Behavioral and neurochemical effects of the serotonin (5-HT)1A receptor ligand spiroxatrine

The effects of spiroxatrine, a putative antagonist with selectivity for the serotonin (5-HT)_1A receptor, were compared with compounds believed to function as agonists at the 5-HT_1A receptor. Schedule-controlled responding of pigeons was maintained under a multiple 30-response fixed-ratio (FR), 3-min fixed-interval (FI) schedule or under a schedule in which responding was suppressed by electric shock (conflict procedure).
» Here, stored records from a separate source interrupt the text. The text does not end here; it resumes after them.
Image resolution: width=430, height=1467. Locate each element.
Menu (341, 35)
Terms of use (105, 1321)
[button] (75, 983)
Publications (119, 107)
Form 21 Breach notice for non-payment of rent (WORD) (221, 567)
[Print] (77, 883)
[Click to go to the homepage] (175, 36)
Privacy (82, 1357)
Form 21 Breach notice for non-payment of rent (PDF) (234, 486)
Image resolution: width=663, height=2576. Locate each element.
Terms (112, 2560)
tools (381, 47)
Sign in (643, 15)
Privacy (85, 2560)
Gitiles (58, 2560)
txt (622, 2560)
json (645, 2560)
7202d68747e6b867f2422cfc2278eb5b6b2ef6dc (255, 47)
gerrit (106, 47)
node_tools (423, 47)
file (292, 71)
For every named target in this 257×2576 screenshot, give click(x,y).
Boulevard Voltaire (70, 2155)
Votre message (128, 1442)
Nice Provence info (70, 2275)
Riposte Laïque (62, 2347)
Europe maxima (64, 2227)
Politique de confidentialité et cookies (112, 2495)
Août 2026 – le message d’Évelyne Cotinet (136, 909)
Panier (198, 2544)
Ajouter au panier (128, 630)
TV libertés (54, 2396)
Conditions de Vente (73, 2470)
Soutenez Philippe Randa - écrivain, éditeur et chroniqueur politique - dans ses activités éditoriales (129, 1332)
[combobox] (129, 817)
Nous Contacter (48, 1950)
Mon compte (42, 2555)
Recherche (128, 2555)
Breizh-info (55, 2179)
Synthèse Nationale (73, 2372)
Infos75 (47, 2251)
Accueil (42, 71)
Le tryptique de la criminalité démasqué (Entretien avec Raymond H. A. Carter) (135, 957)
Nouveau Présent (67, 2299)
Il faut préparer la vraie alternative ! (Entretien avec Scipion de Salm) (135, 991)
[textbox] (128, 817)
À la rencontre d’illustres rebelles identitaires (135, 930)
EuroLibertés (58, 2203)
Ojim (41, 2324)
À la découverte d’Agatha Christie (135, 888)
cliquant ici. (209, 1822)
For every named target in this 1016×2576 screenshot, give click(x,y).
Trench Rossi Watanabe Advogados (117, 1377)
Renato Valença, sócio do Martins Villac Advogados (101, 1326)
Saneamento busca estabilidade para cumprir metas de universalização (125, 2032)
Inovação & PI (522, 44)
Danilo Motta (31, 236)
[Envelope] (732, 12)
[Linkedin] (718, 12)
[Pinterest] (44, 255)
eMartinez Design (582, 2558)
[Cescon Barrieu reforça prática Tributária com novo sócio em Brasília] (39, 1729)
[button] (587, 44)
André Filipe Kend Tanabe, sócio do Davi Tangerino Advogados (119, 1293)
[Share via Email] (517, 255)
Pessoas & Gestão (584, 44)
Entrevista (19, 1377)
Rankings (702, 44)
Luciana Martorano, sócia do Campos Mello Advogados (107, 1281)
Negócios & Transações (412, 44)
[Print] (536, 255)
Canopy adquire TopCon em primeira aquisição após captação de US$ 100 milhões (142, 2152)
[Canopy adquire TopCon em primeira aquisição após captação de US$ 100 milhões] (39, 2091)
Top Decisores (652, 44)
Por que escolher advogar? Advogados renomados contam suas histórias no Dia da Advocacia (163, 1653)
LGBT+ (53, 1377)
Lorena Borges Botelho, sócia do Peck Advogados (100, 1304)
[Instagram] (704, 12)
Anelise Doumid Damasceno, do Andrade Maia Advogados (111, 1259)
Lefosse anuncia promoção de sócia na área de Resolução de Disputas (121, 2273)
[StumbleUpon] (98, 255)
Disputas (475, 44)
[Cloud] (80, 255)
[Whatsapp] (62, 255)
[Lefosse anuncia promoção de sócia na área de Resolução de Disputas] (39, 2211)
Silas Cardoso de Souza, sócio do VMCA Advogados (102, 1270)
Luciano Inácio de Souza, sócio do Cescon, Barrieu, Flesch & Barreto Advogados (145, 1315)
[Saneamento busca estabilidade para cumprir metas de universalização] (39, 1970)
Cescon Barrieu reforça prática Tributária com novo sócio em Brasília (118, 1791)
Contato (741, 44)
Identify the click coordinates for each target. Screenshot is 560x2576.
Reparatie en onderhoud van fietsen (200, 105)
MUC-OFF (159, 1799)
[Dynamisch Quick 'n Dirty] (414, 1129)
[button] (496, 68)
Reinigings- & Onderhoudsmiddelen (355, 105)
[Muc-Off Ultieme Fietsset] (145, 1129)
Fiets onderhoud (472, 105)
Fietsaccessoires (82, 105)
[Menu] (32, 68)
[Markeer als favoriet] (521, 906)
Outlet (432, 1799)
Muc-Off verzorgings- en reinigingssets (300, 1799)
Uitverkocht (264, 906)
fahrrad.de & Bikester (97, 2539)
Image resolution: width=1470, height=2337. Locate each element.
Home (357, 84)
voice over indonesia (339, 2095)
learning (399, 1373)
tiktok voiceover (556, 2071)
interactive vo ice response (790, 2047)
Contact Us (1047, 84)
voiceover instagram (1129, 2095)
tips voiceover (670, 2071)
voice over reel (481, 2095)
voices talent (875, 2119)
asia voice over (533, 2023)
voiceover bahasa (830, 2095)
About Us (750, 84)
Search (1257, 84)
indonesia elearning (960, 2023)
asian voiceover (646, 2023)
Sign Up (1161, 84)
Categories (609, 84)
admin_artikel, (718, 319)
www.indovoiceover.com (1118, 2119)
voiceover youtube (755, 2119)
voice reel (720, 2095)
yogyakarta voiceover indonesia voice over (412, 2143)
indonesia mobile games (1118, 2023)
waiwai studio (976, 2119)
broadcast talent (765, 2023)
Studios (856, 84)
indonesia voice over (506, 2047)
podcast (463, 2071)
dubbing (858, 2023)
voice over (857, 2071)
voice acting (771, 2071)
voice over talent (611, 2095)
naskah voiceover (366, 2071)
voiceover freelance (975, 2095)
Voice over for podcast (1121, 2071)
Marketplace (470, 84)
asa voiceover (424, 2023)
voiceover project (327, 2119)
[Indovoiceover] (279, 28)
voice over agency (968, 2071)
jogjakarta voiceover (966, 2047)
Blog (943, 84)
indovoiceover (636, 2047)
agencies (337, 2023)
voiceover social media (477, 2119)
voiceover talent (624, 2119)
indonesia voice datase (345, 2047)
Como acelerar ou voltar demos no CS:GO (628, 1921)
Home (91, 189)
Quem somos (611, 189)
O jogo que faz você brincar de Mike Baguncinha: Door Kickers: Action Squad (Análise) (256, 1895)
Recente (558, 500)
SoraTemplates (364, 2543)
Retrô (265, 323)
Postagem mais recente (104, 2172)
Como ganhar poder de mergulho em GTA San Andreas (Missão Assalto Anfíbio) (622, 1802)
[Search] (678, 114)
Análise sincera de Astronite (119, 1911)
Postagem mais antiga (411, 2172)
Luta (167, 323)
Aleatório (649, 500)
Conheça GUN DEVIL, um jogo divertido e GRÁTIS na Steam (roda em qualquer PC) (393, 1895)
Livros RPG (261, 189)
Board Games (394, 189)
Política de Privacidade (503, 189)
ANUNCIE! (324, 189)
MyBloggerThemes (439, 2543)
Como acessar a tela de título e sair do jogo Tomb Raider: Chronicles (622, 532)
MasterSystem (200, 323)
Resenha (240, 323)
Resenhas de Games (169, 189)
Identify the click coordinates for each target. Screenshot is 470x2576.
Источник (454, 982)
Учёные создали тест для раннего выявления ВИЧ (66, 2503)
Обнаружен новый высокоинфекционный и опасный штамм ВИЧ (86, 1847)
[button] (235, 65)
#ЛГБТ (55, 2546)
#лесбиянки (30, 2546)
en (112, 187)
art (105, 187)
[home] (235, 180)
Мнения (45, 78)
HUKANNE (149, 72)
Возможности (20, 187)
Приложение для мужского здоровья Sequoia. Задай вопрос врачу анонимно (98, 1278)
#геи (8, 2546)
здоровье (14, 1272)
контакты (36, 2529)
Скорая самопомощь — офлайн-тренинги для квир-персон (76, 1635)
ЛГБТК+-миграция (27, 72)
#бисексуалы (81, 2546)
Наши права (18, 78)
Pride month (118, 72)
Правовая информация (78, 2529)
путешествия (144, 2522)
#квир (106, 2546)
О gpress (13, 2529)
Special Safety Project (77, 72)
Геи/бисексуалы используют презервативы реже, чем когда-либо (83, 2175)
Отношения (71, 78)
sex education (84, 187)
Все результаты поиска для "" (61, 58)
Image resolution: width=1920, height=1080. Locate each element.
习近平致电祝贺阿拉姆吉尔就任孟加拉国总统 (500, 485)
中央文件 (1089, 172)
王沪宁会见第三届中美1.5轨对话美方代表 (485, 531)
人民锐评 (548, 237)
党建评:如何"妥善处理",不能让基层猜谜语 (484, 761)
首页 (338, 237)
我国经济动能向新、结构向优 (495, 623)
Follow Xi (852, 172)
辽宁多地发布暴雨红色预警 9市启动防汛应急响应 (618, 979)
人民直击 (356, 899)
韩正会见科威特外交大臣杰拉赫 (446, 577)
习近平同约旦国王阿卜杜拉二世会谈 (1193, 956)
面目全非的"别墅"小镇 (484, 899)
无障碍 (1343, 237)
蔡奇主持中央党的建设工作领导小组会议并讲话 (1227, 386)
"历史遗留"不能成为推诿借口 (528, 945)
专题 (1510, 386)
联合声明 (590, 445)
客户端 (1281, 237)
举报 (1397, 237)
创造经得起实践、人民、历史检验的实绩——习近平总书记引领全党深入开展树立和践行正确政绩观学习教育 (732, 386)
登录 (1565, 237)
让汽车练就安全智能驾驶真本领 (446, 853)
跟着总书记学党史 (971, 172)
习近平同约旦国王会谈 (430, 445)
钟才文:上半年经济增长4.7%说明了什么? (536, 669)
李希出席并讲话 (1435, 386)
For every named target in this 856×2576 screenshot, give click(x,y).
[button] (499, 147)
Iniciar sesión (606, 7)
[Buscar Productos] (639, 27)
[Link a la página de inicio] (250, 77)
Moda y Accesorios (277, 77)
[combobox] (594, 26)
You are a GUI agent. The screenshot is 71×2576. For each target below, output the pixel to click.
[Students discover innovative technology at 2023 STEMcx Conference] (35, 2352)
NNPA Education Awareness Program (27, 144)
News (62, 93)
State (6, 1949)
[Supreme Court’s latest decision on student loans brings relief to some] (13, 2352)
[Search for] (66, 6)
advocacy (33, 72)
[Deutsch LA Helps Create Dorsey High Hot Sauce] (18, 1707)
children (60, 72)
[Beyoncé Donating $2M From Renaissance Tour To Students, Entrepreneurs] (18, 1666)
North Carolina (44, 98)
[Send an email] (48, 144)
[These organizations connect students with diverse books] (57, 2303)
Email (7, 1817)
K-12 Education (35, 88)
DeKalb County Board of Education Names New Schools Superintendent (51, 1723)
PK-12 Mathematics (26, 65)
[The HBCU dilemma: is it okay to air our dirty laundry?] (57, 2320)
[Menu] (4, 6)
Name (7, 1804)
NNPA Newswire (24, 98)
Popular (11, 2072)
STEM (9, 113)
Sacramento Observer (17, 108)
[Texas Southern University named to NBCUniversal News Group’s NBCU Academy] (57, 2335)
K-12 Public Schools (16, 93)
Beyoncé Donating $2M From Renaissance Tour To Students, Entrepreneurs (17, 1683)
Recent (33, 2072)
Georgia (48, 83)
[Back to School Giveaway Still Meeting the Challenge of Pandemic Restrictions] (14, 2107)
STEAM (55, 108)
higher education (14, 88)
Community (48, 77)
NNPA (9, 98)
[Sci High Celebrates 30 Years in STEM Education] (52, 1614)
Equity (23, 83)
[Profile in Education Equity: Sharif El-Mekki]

Under the multiple schedule, spiroxatrine (0.3–1.0 mg/kg) decreased FR responding but did not affect FI responding; responding was decreased in both schedule components at 3.0 mg/kg. When administered alone, buspirone, a compound believed to produce its anxiolytic effects through 5-HT_1A agonist actions, produced effects similar to those of spiroxatrine; in combination, the two drugs produced greater effects than when either was administered alone. As with 5-HT_1A agonists such as buspirone and 8-hydroxy-2(di-n-propylamino)tetralin (8-OH-DPAT) in the pigeon, spiroxatrine (0.01–1.0 mg/kg) increased punished responding. Spiroxatrine and buspirone were potent inhibitors of [³H]8-OH-DPAT binding to pigeon cerebral membranes with IC₅₀ values in the nM range. Neurochemical analyses of metabolite changes produced by spiroxatrine in pigeon cerebrospinal fluid showed buspirone-like effects, with increases in MHPG, DOPAC and HVA at doses that decreased 5-HIAA levels. Spiroxatrine dose-dependently blocked the behavioral effects of the dopamine agonist piribedil indicating that, like buspirone, it also is a potent dopamine antagonist. Spiroxatrine most likely functions as an agonist at the 5-HT_1A receptor. As with buspirone, however, spiroxatrine has a prominent dopamine antagonist component.